◆ EXERCISE DETAILS ◆
Copy all of the following material word for word, leaving out the pictures.
<<<<
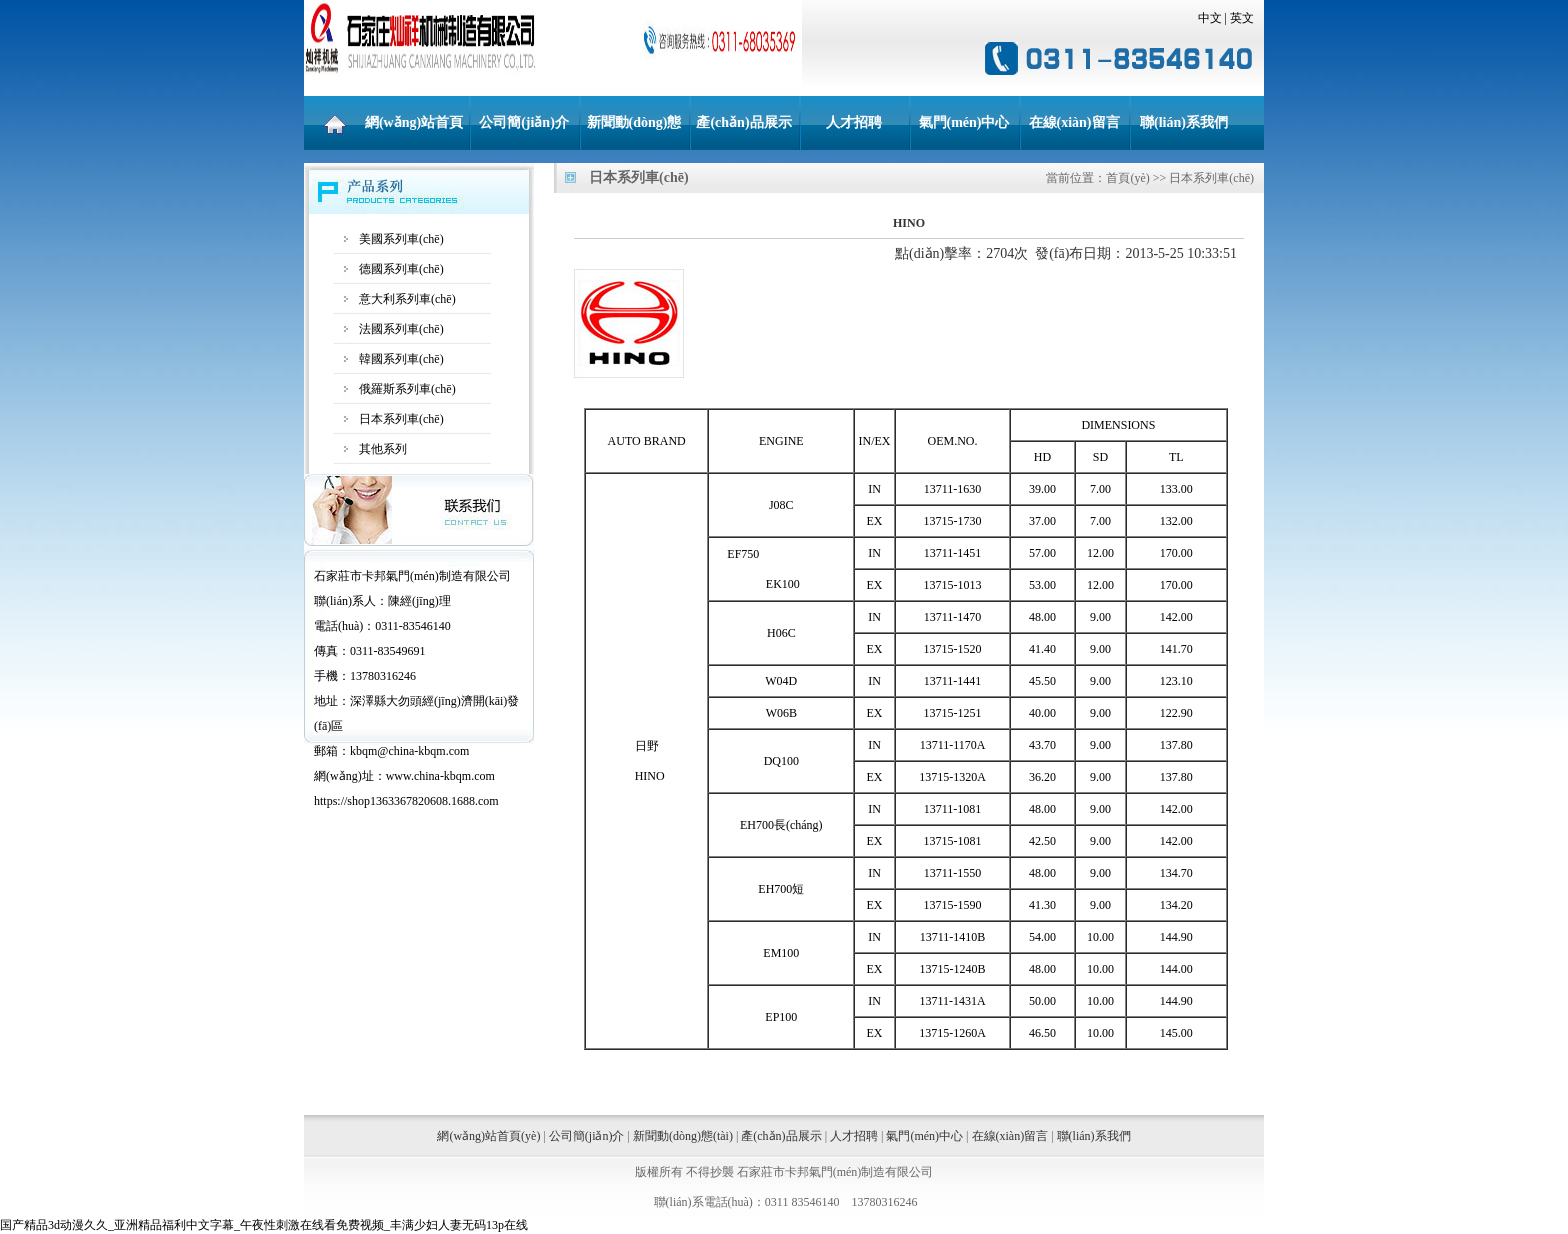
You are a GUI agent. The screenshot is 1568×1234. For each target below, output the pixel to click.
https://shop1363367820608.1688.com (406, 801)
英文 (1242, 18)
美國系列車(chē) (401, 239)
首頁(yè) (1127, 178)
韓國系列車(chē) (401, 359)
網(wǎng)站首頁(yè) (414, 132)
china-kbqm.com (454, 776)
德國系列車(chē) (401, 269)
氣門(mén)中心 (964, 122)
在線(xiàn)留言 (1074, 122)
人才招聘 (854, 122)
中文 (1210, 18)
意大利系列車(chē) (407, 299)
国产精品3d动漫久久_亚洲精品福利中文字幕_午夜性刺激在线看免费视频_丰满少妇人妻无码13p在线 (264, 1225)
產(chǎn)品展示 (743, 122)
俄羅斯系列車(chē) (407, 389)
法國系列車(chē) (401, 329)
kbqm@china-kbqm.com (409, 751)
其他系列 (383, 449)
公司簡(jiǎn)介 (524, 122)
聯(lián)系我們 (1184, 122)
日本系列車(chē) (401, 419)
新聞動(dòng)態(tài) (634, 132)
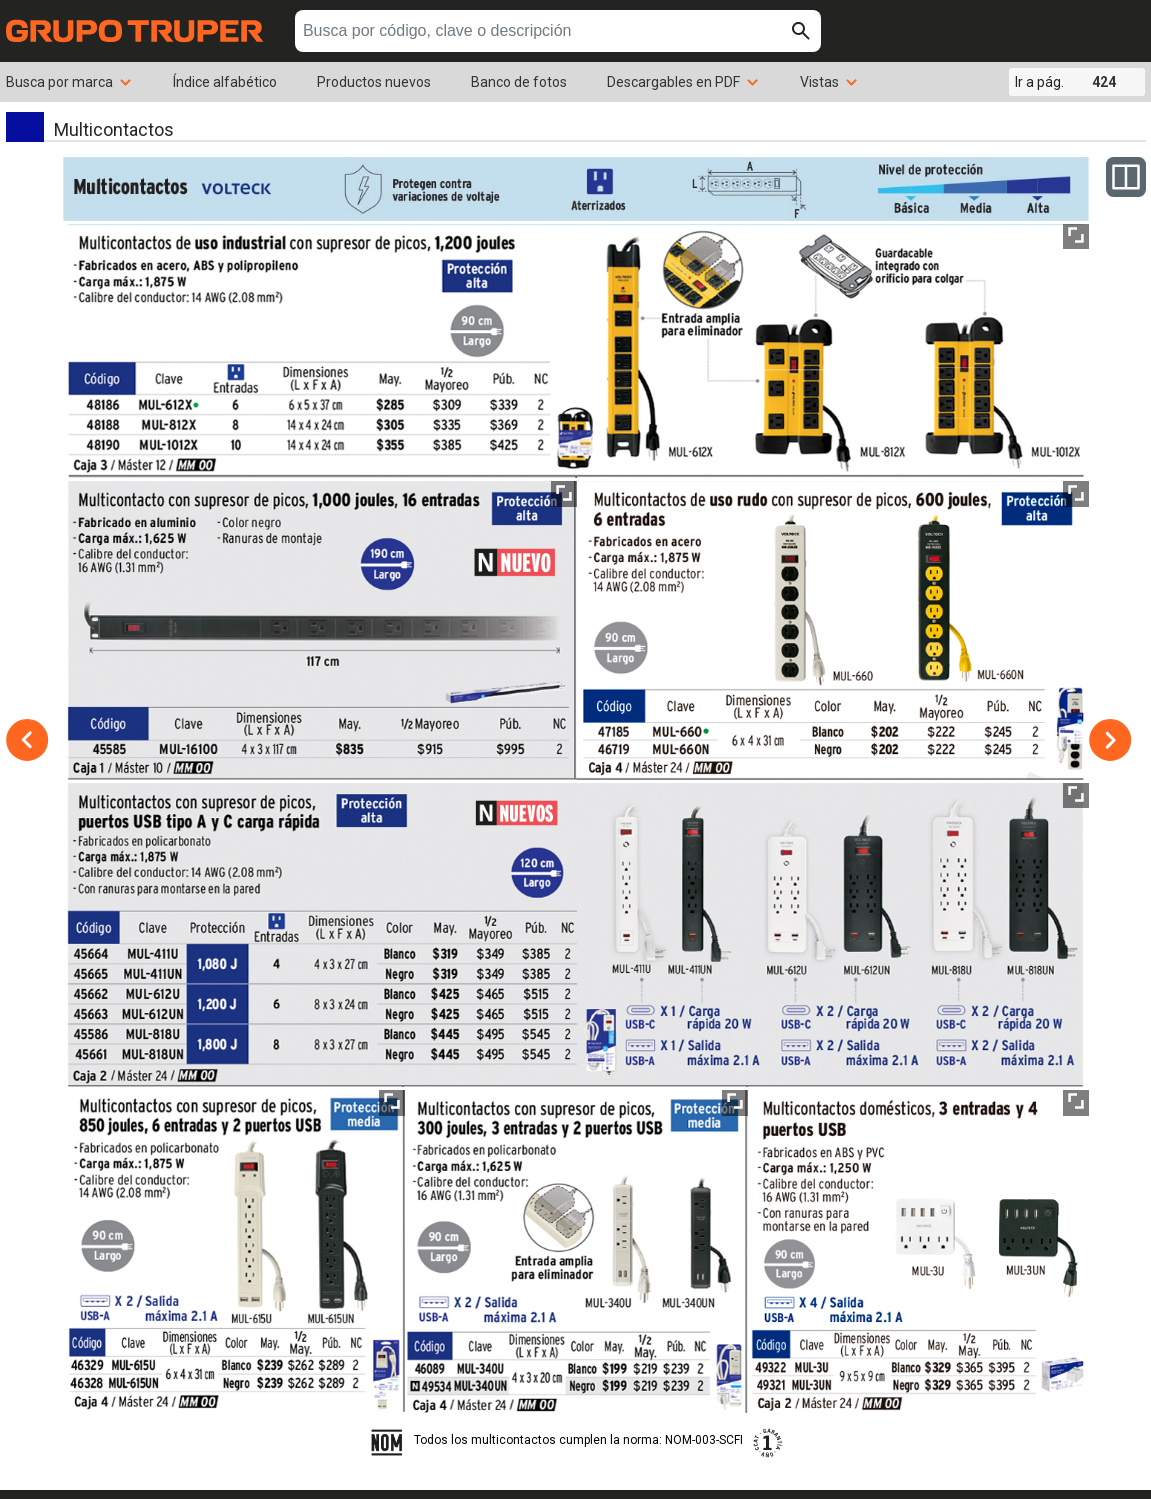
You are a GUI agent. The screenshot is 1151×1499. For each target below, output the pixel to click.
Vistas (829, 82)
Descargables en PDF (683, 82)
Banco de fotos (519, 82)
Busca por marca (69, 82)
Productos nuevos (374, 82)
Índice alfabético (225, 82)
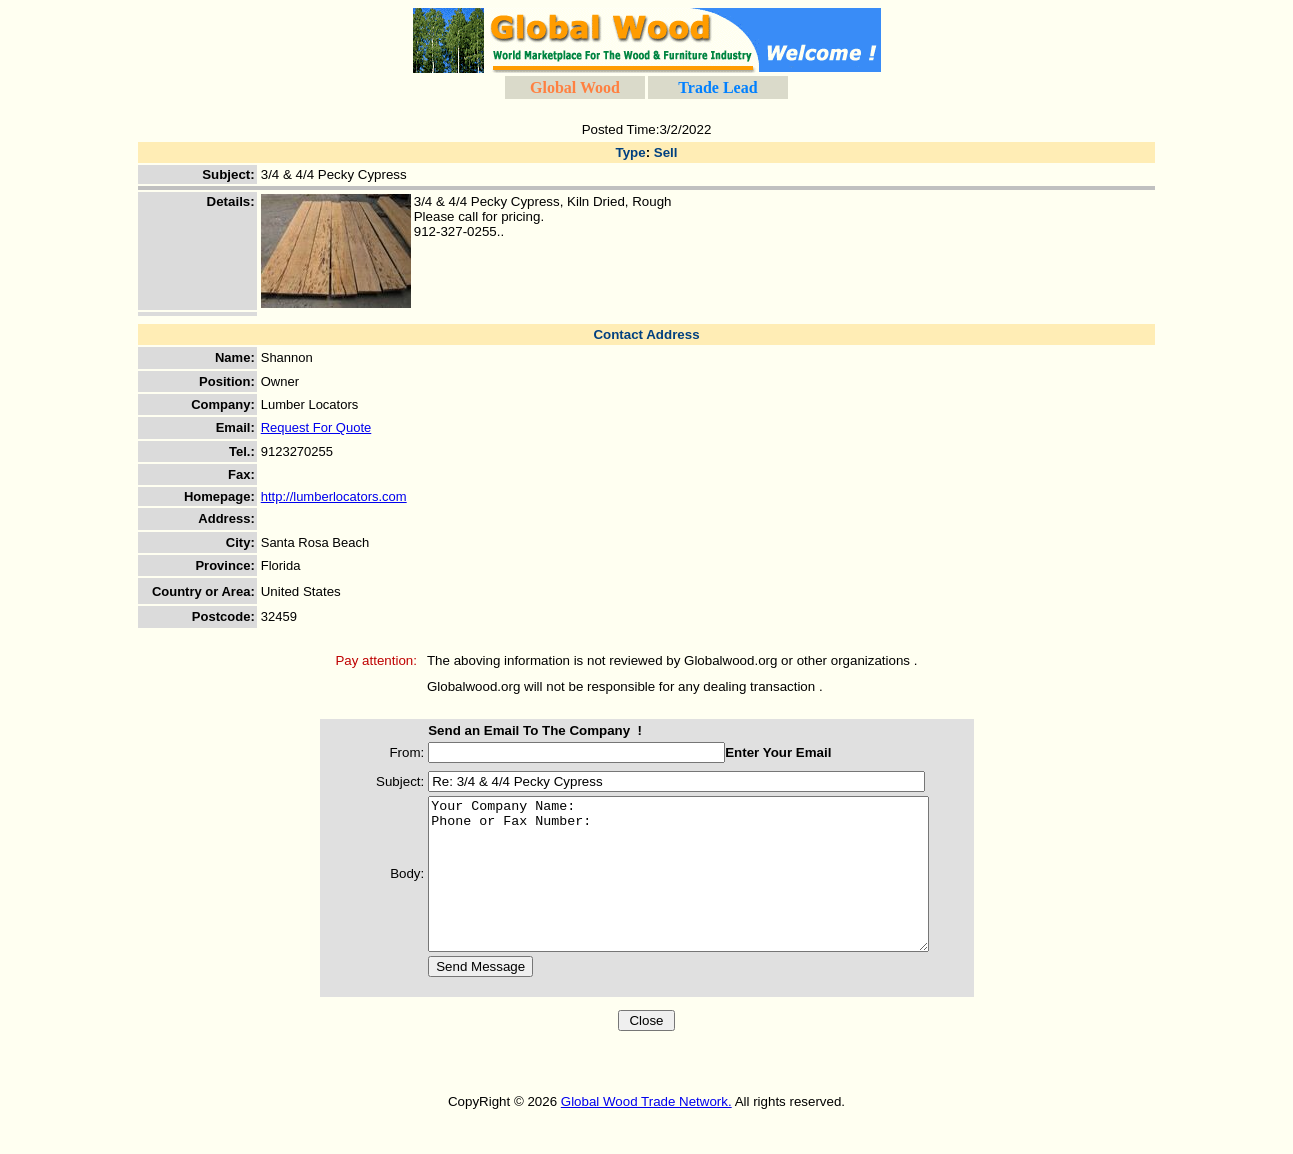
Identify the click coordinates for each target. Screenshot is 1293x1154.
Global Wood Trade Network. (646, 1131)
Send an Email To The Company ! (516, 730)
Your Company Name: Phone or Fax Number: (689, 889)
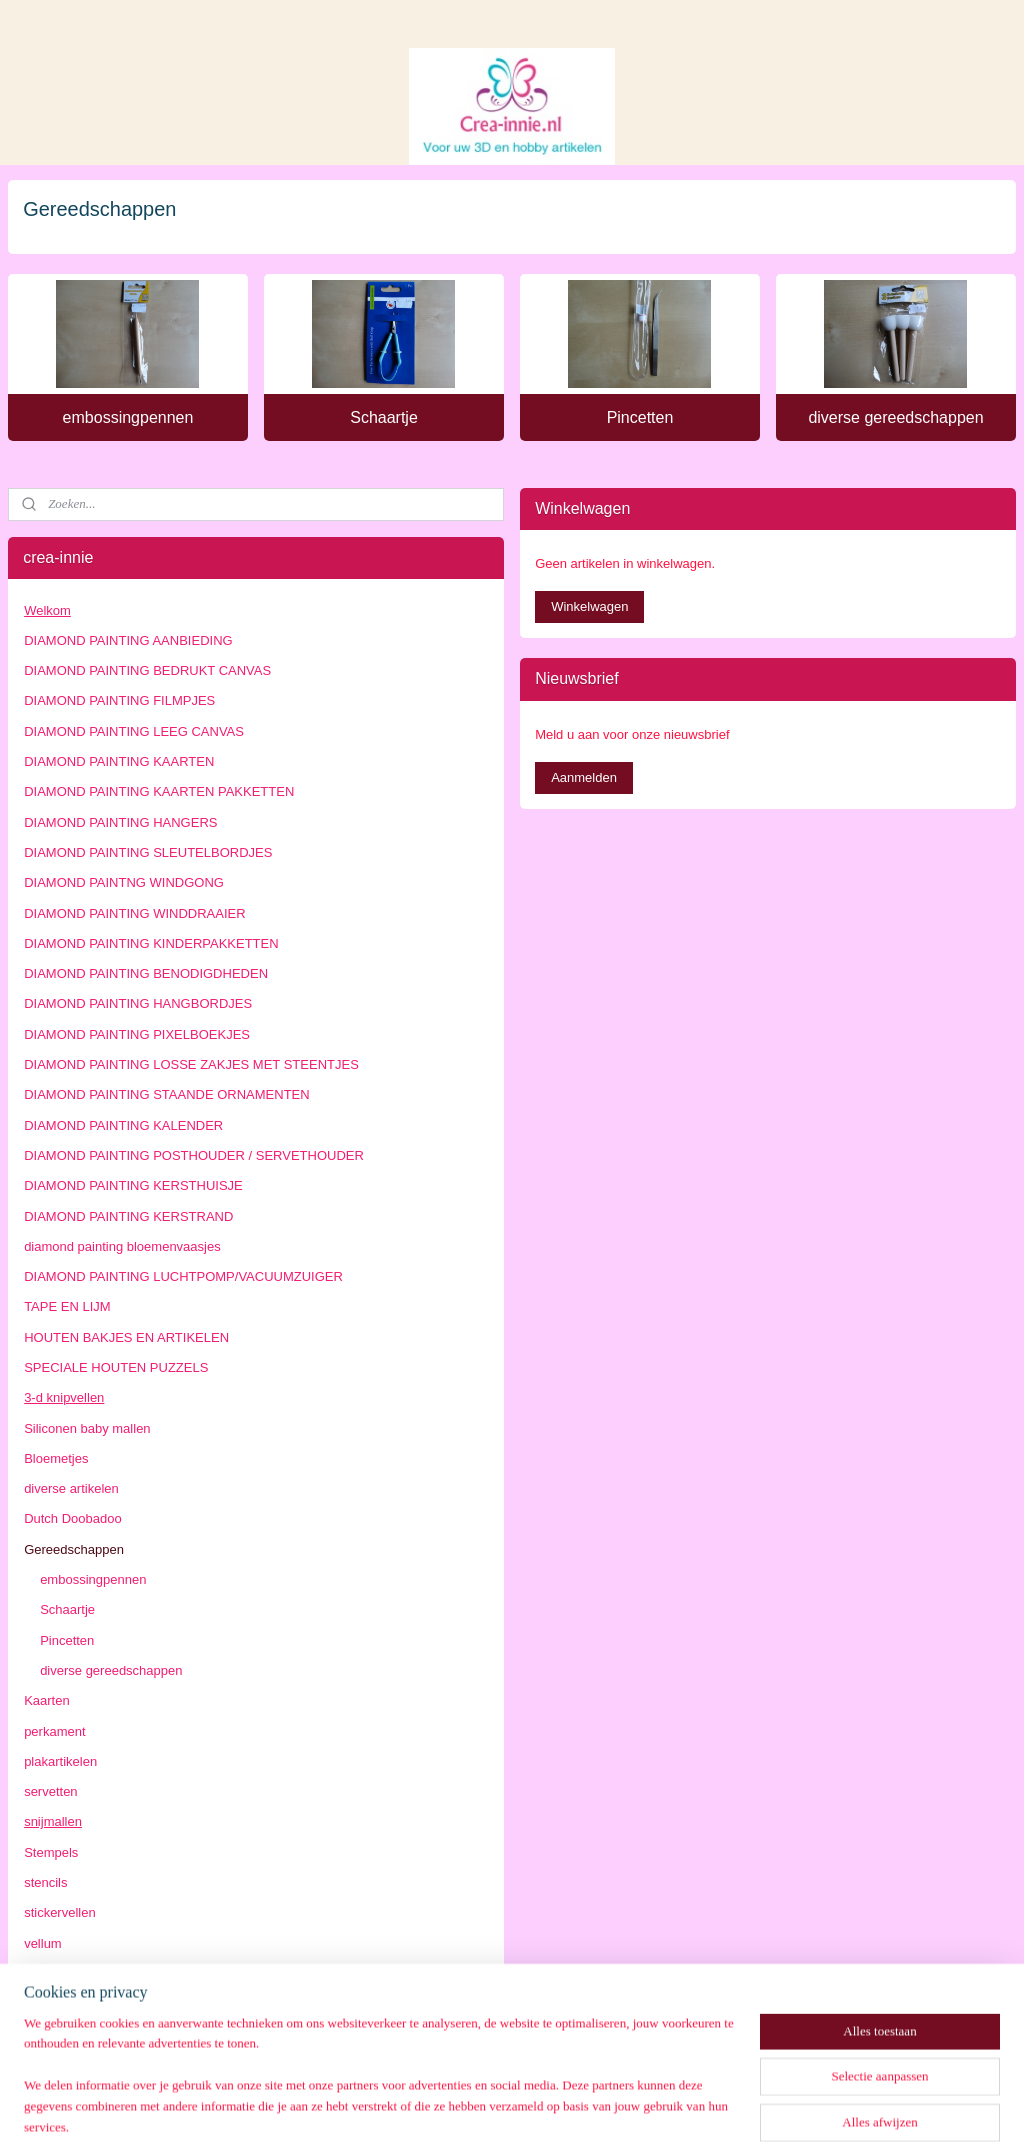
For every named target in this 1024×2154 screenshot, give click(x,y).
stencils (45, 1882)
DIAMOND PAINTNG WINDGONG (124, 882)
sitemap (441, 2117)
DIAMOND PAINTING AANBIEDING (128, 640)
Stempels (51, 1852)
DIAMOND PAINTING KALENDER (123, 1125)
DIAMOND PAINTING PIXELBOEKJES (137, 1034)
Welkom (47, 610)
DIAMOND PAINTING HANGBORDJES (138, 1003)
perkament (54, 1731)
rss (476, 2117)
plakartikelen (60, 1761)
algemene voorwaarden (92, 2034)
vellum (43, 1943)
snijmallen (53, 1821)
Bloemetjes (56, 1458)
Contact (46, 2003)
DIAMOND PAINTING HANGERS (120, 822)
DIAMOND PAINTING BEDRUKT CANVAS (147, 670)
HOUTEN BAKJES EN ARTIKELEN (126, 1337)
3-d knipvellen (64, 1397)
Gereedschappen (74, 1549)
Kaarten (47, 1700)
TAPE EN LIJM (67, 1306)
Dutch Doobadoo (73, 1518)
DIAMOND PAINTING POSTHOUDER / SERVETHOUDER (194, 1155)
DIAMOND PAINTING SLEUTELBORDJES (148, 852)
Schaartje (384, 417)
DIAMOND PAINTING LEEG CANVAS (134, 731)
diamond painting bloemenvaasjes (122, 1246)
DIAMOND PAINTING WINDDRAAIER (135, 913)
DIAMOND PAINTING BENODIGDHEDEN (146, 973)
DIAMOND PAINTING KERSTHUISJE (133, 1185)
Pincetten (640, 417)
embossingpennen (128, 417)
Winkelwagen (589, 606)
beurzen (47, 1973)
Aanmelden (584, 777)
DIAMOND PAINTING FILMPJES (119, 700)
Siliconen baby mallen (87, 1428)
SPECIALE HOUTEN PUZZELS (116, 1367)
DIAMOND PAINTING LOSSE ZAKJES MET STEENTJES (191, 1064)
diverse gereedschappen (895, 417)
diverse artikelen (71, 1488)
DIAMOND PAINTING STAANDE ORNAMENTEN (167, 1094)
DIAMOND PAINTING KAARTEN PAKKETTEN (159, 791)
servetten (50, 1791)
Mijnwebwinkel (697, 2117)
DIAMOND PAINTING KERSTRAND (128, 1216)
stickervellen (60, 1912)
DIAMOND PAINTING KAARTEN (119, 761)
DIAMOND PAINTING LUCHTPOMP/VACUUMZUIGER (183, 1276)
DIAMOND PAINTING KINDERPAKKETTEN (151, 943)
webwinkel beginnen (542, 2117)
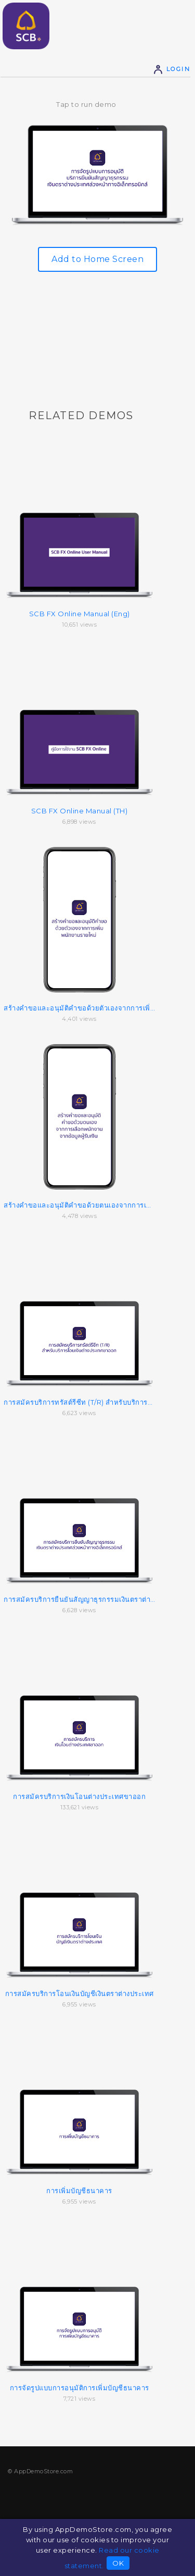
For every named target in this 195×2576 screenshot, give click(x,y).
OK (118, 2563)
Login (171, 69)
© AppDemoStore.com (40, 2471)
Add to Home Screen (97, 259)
>>>>
◆ EXPECTED OUTPUT ◆
You are a GUI agent. The screenshot is 1568×1234. For each target below, output the pixel to click.
https://shop1363367820608.1688.com (406, 801)
英文 (1242, 18)
美國系列車(chē) (401, 239)
首頁(yè) (1127, 178)
韓國系列車(chē) (401, 359)
網(wǎng)站首頁(yè) (414, 132)
china-kbqm.com (454, 776)
德國系列車(chē) (401, 269)
氣門(mén)中心 (964, 122)
在線(xiàn)留言 (1074, 122)
人才招聘 (854, 122)
中文 (1210, 18)
意大利系列車(chē) (407, 299)
国产精品3d动漫久久_亚洲精品福利中文字幕_午夜性刺激在线看免费视频_丰满少妇人妻无码13p在线 (264, 1225)
產(chǎn)品展示 (743, 122)
俄羅斯系列車(chē) (407, 389)
法國系列車(chē) (401, 329)
kbqm@china-kbqm.com (409, 751)
其他系列 (383, 449)
公司簡(jiǎn)介 (524, 122)
聯(lián)系我們 (1184, 122)
日本系列車(chē) (401, 419)
新聞動(dòng)態(tài) (634, 132)
You are a GUI agent. The screenshot is 1151×1499. For each target below, output the pixel to click.
Vistas (829, 82)
Descargables en PDF (683, 82)
Banco de fotos (519, 82)
Busca por marca (69, 82)
Productos nuevos (374, 82)
Índice alfabético (225, 82)
Identify the click coordinates for each target. Screenshot is 1293x1154.
Global Wood Trade Network. (646, 1131)
Send an Email To The Company ! (516, 730)
Your Company Name: Phone or Fax Number: (689, 889)
For every named target in this 1024×2154 screenshot, give click(x,y).
stencils (45, 1882)
DIAMOND PAINTNG WINDGONG (124, 882)
sitemap (441, 2117)
DIAMOND PAINTING AANBIEDING (128, 640)
Stempels (51, 1852)
DIAMOND PAINTING KALENDER (123, 1125)
DIAMOND PAINTING PIXELBOEKJES (137, 1034)
Welkom (47, 610)
DIAMOND PAINTING HANGBORDJES (138, 1003)
perkament (54, 1731)
rss (476, 2117)
plakartikelen (60, 1761)
algemene voorwaarden (92, 2034)
vellum (43, 1943)
snijmallen (53, 1821)
Bloemetjes (56, 1458)
Contact (46, 2003)
DIAMOND PAINTING HANGERS (120, 822)
DIAMOND PAINTING BEDRUKT CANVAS (147, 670)
HOUTEN BAKJES EN ARTIKELEN (126, 1337)
3-d knipvellen (64, 1397)
Gereedschappen (74, 1549)
Kaarten (47, 1700)
TAPE EN LIJM (67, 1306)
Dutch Doobadoo (73, 1518)
DIAMOND PAINTING POSTHOUDER / SERVETHOUDER (194, 1155)
DIAMOND PAINTING SLEUTELBORDJES (148, 852)
Schaartje (384, 417)
DIAMOND PAINTING LEEG CANVAS (134, 731)
diamond painting bloemenvaasjes (122, 1246)
DIAMOND PAINTING WINDDRAAIER (135, 913)
DIAMOND PAINTING BENODIGDHEDEN (146, 973)
DIAMOND PAINTING KERSTHUISJE (133, 1185)
Pincetten (640, 417)
embossingpennen (128, 417)
Winkelwagen (589, 606)
beurzen (47, 1973)
Aanmelden (584, 777)
DIAMOND PAINTING FILMPJES (119, 700)
Siliconen baby mallen (87, 1428)
SPECIALE HOUTEN PUZZELS (116, 1367)
DIAMOND PAINTING LOSSE ZAKJES MET STEENTJES (191, 1064)
diverse gereedschappen (895, 417)
diverse artikelen (71, 1488)
DIAMOND PAINTING STAANDE ORNAMENTEN (167, 1094)
DIAMOND PAINTING KAARTEN PAKKETTEN (159, 791)
servetten (50, 1791)
Mijnwebwinkel (697, 2117)
DIAMOND PAINTING KERSTRAND (128, 1216)
stickervellen (60, 1912)
DIAMOND PAINTING KAARTEN (119, 761)
DIAMOND PAINTING LUCHTPOMP/VACUUMZUIGER (183, 1276)
DIAMOND PAINTING KINDERPAKKETTEN (151, 943)
webwinkel beginnen (542, 2117)
For every named target in this 195×2576 screenshot, give click(x,y).
OK (118, 2563)
Login (171, 69)
© AppDemoStore.com (40, 2471)
Add to Home Screen (97, 259)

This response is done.